Alec Gutierrez, senior analyst for Kelley Blue Book, tells Marketing Daily that an auto industry analyst could excel at a position at the catbird seat. "Someone that has a broad perspective on the marketplace that is responsible for fostering relationships across the industry could bring a fresh perspective that will help Ford to think outside of the box."

Casesa will certainly have to juggle the present and the future: global vehicle strategy now, and something of a gimlet eye for what's next. He will likely work closely with Sheryl Connelly, who has been Ford's trends analyst and futurist for a decade.  

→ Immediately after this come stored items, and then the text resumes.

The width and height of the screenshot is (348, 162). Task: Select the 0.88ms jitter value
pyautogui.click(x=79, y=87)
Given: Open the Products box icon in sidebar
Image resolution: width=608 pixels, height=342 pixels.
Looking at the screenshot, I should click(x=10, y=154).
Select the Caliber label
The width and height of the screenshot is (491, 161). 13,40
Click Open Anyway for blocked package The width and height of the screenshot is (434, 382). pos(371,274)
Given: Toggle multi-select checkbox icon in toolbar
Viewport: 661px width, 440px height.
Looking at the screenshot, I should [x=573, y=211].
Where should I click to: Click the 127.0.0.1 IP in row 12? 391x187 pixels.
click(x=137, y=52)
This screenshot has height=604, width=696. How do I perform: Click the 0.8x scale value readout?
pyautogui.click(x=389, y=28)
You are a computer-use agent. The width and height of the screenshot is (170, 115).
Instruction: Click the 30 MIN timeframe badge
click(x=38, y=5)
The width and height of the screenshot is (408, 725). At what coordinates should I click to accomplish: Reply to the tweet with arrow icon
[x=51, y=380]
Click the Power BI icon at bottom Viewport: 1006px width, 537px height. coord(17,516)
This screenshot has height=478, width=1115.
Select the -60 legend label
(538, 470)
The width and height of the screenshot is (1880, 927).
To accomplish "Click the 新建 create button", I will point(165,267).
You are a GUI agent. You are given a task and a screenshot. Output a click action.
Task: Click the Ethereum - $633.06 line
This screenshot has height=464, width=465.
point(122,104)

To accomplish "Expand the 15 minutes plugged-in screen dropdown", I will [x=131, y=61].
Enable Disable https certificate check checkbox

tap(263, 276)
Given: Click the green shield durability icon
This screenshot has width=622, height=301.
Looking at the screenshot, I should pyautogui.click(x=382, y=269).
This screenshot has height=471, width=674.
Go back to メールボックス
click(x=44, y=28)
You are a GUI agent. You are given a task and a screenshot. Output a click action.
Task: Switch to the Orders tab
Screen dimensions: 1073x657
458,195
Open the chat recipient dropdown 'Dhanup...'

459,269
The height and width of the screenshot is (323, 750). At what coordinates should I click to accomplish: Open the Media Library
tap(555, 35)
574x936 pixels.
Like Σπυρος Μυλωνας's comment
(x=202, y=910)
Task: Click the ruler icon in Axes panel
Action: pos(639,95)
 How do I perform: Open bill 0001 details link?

Gutierrez sees positives there as well. "I would assume that the time horizon of a futurist is well beyond the scope of someone responsible for global strategy," he says. "Think global platform sharing and product design vs. autonomous vehicles in terms of areas of responsibility."

Casesa has done his own work in the forward-thinking realm. He has written several papers of note over the years, but most pertinent to the new job may be one from 2005 that he worked up with the World Resources Institute, the forward looking, clean vehicle focused, “Energy Security & Climate Change.” 

Before Guggenheim Partners he was an analyst at Merrill Lynch for 20 years, and Schroders PLC. He also served as a product planning analyst at General Motors and was a co-owner of domestic and import auto dealerships in the U.S. northeast region.